Montag, 14. März 2016

Ich drehe mich vor dem Spiegel hin und her, während meine Mutter mir von hinten über die Schulter schaut. Die Hose sitzt gut. Sie schlottert weder an den Oberschenkeln, noch habe ich keinen Hintern in ihr oder meine Faust passt oben in den Bund. Die Bluse ist weit geschnitten, mit Blumen verziert und lässt mich nicht so dünn aussehen, wie ich es noch immer bin. Nämlich zu sehr. Ich muss lächeln, denn ich fühle mich wohl. Und meine Mutter lächelt, weil ich es tue. 

Das sind meine kleinen Schritte zurück ins Leben. Ein bisschen shoppen, essen gehen oder meinen Freund zu Media Markt begleiten. Es ist so hart, aber ich kann jetzt nicht aufgeben. Dann wäre es nämlich endgültig vorbei und zwar mit allem...

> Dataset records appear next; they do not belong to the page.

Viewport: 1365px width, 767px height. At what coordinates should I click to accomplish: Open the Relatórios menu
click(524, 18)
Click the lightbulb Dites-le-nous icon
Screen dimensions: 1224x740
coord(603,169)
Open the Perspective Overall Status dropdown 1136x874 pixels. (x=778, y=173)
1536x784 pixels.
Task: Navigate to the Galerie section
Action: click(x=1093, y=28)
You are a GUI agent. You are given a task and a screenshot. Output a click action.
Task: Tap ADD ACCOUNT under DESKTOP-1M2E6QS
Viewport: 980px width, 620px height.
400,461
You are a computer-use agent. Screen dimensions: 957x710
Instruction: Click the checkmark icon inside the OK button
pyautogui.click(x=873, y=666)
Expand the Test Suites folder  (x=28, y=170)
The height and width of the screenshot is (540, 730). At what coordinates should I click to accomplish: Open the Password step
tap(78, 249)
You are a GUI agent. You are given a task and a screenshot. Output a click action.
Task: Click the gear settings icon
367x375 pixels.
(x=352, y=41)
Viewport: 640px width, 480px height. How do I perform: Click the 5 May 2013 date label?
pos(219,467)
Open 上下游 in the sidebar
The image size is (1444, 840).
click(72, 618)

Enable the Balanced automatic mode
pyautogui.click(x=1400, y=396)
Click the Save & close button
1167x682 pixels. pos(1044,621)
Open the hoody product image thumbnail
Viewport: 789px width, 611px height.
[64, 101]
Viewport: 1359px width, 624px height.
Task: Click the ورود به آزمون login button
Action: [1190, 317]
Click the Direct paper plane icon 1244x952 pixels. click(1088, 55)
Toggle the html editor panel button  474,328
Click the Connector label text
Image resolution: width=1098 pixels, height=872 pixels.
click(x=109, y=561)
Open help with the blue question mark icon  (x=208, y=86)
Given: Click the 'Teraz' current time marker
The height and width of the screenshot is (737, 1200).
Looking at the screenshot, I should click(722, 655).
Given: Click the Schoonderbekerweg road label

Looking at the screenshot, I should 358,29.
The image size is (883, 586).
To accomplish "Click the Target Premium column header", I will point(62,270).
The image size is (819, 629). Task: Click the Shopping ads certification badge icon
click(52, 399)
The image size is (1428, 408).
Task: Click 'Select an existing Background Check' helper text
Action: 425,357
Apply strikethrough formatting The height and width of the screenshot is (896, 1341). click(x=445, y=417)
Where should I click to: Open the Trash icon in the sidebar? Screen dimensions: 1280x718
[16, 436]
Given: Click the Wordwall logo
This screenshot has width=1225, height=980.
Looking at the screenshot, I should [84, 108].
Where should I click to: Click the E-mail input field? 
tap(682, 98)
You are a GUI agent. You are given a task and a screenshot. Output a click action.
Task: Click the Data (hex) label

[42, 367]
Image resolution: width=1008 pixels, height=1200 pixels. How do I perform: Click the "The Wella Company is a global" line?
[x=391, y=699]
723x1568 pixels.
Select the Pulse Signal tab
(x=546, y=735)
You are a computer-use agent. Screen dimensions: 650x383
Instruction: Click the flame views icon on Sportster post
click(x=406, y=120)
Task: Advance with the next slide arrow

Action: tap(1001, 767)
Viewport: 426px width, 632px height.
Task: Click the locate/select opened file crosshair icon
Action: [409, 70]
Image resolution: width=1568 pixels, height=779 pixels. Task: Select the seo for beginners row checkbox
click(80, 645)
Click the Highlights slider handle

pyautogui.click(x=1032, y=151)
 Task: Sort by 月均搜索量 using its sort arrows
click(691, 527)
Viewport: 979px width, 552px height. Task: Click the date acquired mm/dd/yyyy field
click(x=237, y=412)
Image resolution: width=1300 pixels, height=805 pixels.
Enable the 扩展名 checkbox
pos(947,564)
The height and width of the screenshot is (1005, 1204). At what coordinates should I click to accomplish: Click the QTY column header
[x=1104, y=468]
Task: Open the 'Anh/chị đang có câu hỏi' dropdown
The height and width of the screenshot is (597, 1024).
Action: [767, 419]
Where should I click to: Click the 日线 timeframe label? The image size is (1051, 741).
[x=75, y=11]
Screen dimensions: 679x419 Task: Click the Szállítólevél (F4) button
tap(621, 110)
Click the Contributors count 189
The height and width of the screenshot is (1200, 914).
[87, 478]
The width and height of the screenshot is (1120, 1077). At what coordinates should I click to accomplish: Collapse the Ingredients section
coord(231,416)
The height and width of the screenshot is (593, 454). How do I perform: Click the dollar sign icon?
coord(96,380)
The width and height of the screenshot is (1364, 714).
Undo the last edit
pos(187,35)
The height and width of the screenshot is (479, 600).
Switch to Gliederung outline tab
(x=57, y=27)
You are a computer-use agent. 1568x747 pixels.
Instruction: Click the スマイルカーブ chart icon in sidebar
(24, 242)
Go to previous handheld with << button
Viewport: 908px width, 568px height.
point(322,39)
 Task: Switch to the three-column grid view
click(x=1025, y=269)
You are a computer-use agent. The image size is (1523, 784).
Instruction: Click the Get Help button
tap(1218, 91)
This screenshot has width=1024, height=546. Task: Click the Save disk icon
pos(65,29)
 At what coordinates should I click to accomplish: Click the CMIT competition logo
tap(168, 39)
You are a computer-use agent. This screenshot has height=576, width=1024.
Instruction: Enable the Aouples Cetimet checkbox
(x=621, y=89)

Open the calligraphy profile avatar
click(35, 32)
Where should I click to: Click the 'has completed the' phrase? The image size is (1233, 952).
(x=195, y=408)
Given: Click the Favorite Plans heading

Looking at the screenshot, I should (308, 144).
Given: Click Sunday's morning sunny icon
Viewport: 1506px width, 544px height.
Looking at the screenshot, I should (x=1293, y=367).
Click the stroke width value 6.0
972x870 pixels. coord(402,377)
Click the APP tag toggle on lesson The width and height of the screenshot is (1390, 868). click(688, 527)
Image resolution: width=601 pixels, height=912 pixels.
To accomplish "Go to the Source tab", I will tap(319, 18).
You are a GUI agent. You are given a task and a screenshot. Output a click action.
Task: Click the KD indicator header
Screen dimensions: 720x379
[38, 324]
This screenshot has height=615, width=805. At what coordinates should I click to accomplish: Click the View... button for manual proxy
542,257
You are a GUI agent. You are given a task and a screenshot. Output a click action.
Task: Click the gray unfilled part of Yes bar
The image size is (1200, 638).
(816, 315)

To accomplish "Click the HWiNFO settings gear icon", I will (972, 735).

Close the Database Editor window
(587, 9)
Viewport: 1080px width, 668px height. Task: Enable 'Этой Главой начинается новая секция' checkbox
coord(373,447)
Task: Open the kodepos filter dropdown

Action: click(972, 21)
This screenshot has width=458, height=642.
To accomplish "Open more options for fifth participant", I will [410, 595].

Immerhin bin ich seit einer Woche 21 und ich mag das Alter. Es ist kein Alter zum aufgeben, sondern eins zum leben. Und das will ich so sehr. Mein Leben wieder, eine Ausbildung machen, feiern gehen und glücklich sein. Farben sehen und nicht mehr schwarz weiß. Und es allen beweisen.